Pull out from the material below all lines with "agent".

» **Task material**:
.....

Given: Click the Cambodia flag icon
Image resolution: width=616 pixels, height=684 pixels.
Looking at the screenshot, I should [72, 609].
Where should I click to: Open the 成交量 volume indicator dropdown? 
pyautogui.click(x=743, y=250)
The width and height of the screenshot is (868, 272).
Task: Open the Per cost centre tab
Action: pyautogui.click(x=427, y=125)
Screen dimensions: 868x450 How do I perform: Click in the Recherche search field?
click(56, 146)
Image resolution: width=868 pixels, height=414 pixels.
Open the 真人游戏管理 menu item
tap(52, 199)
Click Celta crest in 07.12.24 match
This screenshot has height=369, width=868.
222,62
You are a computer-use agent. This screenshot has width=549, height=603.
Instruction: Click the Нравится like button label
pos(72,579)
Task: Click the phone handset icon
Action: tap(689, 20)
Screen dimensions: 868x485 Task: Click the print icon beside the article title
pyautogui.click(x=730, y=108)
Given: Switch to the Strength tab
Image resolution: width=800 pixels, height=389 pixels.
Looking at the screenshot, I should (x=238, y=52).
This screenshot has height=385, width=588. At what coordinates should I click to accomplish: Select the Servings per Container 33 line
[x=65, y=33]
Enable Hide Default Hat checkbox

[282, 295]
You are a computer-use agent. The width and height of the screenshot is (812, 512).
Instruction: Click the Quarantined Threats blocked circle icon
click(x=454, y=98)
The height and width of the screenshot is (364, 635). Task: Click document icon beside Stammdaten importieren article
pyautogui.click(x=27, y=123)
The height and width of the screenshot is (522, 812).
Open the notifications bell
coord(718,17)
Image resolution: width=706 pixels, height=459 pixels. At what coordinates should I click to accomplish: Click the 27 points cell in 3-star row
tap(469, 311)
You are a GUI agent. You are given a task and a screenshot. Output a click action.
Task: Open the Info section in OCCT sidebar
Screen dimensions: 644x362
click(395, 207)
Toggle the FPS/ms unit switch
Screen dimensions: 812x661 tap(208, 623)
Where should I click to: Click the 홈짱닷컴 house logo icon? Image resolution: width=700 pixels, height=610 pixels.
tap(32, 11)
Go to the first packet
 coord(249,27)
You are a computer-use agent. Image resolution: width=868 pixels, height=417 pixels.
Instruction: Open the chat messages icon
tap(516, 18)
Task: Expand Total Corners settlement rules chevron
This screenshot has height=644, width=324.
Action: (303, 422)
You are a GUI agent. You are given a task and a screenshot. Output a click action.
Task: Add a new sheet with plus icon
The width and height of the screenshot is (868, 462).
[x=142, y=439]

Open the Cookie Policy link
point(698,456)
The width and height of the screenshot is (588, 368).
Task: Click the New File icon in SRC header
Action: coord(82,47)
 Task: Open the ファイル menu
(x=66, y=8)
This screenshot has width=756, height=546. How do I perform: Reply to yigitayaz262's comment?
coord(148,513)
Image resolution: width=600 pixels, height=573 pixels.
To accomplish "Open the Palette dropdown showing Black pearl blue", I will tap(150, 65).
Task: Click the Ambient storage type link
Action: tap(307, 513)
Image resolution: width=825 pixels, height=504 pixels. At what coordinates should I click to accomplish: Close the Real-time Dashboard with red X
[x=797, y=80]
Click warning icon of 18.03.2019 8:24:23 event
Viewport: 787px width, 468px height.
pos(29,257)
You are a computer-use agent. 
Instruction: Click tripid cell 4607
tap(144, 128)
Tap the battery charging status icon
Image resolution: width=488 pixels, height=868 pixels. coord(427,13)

.....

» **Output of the task**:
You are a computer-use agent. This screenshot has width=549, height=603.
You are a computer-use agent. The width and height of the screenshot is (812, 512).
You are a GUI agent. You are given a task and a screenshot. Output a click action.
You are a computer-use agent. Image resolution: width=868 pixels, height=417 pixels.
You are a GUI agent. You are given a task and a screenshot. Output a click action.
You are a computer-use agent. 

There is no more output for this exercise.